I know they can’t understand the precise words we’re using, but I hope they can sense how much we have loved and will continue to love them in those last tearful moments. To anyone who ever says or thinks “it’s just a dog” or “it’s just a cat” and there’s no reason to feel like you’ve just lost a relative, you have my pity. 

My little Olive was 16 years old and had been with me for almost 8 of those years. For the first half of her life, she lived almost exclusively alone, being fed by owners who didn’t want her around and gave her no love or attention, but felt obligated to at least keep her healthy. When I came home for a visit, my parents had taken in this cat that reportedly had rejected everyone else trying to befriend her. My first day in the house ended with Olive jumping up on the couch with me and immediately settling into my lap. I had been adopted.

When you're single and living alone, something as seemingly mundane as a middle-aged cat becomes an emotional anchor-point and a source of daily joy in a world that often requires that you give most everything to it to move forward. And when you meet another person with whom you decide to spend the rest of your life, and that cherished little four-legged companion accepts them (albeit sometimes grudgingly), you sit back and feel such joy and pride in your small family that you never thought possible. 

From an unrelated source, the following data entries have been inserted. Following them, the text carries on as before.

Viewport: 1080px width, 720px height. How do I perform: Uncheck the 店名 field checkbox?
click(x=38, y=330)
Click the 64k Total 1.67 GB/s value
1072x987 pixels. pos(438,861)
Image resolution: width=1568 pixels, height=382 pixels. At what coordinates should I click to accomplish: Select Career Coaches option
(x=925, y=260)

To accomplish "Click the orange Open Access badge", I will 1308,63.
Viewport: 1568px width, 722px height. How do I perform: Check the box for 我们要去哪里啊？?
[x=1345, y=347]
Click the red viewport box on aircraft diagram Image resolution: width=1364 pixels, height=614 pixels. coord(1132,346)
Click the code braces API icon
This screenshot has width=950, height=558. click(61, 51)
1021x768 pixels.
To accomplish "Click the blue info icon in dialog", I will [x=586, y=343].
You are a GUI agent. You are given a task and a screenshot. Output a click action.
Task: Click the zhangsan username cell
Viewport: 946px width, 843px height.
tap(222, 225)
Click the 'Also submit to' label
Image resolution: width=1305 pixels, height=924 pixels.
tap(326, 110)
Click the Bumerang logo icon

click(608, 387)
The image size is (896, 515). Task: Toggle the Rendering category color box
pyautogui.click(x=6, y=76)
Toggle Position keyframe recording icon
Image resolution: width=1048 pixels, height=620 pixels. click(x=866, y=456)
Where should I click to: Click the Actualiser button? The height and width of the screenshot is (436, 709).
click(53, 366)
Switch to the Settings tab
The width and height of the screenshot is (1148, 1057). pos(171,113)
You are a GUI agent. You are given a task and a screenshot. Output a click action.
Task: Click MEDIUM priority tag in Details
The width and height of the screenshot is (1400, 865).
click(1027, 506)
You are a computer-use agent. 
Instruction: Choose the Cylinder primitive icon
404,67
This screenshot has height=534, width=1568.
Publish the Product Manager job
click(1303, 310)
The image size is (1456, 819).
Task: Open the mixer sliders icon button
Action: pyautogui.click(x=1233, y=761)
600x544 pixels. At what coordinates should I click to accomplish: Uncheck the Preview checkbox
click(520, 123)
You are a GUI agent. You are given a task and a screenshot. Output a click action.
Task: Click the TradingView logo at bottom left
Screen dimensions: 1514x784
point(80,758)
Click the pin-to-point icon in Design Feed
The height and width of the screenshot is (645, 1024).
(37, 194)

Olive was always quite the hunter but never killed anything. She only wanted to test herself and feel the thrill and satisfaction of the hunt. Even when everything started going downhill quickly, she still stalked every deer that walked past the window, gave half-hearted chase to rabbits, and warded off every neighborhood cat that dared approach the house. And the sass and personality! Olive had more personality than many people I knew, and she knew it and flaunted it daily.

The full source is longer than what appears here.